3.- Click on Continue in order to generate the Token, once the Token is generated, click on Copy to Clipboard, as shown in the image.
Tip: You can select the number of devices to add (from 1 and up to 100) and also select the Token expiration time (1hr, 2hrs, 4hrs, 6hrs, 8hrs, 12hrs, 01 days, 02 days, 03 days, 04 days and 05 days).
Step 6. Paste the Registration Token (generated from CTR portal) in the ESA
Once the Registration Token is generated, paste it in the Cloud Services Settings section in the ESA, as the image below.
Note: You can see a Success message: A request to register your appliance with the Cisco Threat Response portal is initiated. Navigate back to this page after some time to check the appliance status.
Step 7. Verify that your ESA device is in the SSE portal
You can navigate to the SSE portal (CTR > Modules > Devices > Manage Devices), and in the Search Tab look at your ESA device, as shown in the image.
Step 8. Navigate to the CTR portal and add a new ESA module
1.- Once you are in the CTR portal, navigate to Modules > Add New Module, as shown in the image.
2.- Choose the module type, in this case, the module is an Email Security Appliance module as the image below.
3.- Enter the fields: Module Name, Registered Device (select the one previously registered) and Request Timeframe (days), and Save, as shown in the image.
In order to verify the CTR and ESA Integration, you can send a test email, which you can also see it from your ESA, navigate to Monitor > Message Tracking, and find the test email. In this case, I filtered by Email Subject as the image below.
Now, from the CTR portal, you can perform an Investigation, navigate to Investigate, and use some email observables, as shown in the image.
Tip: You can use the same syntax for other email observables as follows in the image.

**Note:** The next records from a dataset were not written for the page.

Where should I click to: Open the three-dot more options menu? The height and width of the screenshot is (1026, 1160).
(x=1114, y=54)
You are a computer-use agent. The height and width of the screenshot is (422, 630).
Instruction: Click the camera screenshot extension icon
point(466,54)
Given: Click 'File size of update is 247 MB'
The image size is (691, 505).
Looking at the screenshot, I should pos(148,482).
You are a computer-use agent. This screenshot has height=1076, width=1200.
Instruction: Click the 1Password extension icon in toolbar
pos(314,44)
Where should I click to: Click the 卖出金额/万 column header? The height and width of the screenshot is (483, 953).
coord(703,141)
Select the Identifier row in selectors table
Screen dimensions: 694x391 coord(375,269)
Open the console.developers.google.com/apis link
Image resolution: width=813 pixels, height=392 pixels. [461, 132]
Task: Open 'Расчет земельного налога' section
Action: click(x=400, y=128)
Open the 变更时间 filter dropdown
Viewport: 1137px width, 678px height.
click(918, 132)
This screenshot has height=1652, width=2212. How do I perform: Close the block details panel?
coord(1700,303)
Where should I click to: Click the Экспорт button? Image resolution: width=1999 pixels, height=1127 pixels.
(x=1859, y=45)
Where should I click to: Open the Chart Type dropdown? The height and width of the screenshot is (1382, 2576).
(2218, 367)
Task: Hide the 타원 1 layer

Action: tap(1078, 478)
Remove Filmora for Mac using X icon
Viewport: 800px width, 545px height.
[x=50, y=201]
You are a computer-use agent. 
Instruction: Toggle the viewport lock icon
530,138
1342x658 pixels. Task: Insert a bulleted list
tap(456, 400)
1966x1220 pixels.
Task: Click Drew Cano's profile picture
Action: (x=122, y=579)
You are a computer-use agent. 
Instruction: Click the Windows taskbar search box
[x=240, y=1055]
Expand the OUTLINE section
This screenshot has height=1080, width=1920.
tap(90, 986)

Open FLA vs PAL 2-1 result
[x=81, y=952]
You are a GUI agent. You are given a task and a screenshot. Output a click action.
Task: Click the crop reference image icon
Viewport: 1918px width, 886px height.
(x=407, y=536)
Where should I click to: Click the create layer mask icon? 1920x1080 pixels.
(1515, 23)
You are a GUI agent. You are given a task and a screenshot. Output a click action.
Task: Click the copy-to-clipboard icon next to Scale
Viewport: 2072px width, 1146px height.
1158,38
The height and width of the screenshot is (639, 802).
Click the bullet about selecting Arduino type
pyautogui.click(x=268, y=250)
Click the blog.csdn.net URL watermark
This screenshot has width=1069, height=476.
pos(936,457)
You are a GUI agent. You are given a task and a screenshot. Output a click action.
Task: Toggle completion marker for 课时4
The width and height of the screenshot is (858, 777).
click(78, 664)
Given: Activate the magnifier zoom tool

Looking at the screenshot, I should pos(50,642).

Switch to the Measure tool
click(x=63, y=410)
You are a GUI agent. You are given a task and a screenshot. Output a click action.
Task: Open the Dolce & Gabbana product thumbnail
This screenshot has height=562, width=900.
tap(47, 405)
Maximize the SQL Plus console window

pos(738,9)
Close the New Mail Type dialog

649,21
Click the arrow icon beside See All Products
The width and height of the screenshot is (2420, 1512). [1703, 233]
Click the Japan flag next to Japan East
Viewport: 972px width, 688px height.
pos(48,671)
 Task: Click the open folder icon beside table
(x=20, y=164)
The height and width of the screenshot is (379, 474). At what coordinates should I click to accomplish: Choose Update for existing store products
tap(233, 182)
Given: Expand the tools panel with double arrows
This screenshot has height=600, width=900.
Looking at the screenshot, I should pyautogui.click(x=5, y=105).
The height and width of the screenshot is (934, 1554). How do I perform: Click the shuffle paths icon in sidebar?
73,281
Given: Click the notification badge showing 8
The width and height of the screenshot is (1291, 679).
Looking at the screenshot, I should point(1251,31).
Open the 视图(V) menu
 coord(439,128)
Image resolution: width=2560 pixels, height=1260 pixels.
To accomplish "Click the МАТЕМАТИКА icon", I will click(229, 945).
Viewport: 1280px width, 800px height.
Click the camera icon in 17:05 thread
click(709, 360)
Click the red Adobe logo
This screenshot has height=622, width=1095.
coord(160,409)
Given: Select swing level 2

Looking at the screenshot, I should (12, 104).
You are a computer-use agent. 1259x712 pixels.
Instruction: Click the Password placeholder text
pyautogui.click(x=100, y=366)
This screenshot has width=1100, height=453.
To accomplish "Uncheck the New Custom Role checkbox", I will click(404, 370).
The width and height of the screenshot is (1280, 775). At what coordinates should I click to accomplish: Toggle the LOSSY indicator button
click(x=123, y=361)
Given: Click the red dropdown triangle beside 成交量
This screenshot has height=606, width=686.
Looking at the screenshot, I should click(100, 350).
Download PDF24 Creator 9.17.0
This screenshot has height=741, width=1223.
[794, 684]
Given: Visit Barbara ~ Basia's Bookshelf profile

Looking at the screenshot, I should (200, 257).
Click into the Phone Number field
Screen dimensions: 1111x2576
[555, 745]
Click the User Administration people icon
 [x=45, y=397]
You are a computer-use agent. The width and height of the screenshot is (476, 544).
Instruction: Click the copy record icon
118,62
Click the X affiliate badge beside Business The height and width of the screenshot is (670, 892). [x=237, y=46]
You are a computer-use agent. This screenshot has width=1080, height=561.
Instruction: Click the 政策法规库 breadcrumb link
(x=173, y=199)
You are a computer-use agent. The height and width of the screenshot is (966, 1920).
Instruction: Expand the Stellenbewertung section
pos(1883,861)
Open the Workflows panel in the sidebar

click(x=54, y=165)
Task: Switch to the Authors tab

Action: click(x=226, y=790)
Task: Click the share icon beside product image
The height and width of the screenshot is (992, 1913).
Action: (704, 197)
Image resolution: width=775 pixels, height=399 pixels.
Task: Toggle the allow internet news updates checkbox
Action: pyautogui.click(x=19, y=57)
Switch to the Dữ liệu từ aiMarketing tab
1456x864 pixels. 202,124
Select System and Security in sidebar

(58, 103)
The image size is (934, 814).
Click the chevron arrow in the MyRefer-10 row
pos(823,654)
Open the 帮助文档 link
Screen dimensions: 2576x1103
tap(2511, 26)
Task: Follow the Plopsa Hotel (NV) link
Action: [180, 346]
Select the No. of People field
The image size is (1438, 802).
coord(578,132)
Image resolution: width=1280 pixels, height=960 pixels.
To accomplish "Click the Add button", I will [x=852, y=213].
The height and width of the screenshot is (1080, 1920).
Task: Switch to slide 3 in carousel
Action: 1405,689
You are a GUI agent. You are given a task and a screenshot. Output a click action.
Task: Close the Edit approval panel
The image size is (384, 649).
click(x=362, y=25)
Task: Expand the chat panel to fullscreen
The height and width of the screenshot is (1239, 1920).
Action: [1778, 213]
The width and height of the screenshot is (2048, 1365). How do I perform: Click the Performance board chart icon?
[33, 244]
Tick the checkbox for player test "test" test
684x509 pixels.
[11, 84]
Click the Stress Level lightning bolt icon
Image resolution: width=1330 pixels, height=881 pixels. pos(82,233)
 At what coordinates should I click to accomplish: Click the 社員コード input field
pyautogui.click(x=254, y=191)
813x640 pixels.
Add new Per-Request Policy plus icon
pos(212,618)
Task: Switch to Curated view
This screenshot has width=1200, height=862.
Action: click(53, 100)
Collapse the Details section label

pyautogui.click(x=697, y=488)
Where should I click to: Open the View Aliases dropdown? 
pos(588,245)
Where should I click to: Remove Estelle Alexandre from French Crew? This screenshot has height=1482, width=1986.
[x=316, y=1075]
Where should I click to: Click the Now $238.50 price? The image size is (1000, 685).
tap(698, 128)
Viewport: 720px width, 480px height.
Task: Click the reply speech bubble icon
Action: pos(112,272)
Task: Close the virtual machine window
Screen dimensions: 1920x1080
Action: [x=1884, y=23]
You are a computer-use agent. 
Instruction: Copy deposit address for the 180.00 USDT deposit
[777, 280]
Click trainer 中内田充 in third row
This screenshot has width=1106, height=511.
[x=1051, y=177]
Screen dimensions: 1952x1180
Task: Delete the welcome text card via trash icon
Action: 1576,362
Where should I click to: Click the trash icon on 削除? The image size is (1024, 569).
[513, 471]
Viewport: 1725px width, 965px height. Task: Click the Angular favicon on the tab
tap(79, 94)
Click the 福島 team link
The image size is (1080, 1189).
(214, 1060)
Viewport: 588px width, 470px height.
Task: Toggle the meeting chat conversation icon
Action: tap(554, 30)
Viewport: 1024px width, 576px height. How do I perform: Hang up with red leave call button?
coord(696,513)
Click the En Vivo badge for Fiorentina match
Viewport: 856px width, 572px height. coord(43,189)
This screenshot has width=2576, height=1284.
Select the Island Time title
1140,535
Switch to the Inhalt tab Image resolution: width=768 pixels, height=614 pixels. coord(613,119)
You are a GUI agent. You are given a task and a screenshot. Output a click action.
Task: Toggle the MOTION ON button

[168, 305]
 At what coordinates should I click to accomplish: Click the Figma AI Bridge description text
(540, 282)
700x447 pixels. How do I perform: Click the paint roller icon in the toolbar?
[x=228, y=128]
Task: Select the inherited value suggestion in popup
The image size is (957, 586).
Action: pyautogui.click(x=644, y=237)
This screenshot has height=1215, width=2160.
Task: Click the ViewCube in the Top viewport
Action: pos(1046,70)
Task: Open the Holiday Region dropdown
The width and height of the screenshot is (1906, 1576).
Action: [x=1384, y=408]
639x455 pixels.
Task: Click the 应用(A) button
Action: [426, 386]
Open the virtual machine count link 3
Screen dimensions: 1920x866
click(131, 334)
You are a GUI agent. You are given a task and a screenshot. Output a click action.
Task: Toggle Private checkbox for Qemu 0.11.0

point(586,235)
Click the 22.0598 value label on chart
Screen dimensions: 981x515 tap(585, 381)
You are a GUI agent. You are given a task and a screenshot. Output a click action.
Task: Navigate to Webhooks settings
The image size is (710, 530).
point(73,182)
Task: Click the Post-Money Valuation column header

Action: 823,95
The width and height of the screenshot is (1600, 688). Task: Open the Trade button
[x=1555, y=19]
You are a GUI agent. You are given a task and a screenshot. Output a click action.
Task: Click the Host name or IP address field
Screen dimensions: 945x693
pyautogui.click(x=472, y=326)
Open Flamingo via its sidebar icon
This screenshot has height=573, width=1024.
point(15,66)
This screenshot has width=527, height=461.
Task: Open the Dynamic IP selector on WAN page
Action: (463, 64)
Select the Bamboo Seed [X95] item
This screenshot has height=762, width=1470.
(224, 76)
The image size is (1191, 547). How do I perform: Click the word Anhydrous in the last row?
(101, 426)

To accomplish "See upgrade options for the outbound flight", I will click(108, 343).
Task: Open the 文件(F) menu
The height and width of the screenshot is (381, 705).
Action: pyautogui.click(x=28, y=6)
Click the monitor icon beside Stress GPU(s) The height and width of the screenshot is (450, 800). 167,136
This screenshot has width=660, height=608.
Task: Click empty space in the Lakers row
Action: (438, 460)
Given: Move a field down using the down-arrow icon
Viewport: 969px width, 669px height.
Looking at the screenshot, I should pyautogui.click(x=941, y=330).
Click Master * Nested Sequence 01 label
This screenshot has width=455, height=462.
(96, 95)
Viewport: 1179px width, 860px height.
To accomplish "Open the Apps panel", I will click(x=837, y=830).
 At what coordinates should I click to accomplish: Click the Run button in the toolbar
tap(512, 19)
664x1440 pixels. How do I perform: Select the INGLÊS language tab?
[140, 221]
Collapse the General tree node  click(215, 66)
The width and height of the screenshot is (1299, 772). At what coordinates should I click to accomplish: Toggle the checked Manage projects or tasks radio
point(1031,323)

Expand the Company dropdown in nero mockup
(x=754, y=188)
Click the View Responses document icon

If you are a CES customer or if you manage your ESA devices via an SMA, you can only connect to Threat Response via your SMA. Please ensure your SMA runs AsyncOS 12.5 or higher. If you do not manage your ESA with an SMA and you integrate the ESA directly, ensure it is at AsyncOS version 13.0 or higher.
ESA device is not shown in the CTR portal
If your ESA device is not shown in the drop-down Registered Device while the ESA module is added in the CTR portal, please ensure to have enabled CTR in SSE, in CTR navigate to Modules > Devices > Manage Devices, then in SSE portal navigate to Cloud Services and enable CTR, as the image below:
CTR investigation is not showing data from the ESA
Please ensure that:
- The syntax of the investigation is correct, the email observables are shown above in the Verify Section.
- You have selected the proper Threat Response Server or Cloud (Americas/Europe).
ESA is not requesting the Registration token
Please ensure to commit the changes, when Threat Response has been enabled, otherwise, the changes won't be applied to the Threat Response section in the ESA.
Registration failed because of an invalid or expired token
Please ensure that the token is generated from the correct Cloud:
If you use Europe (EU) Cloud for ESA, generate the token from: https://admin.eu.sse.itd.cisco.com/
If you use Americas (NAM) Cloud for ESA, generate the token from: https://admin.sse.itd.cisco.com/
Also, remember that the Registration token has an expiration time (select the most convenient time to complete the Integration in time).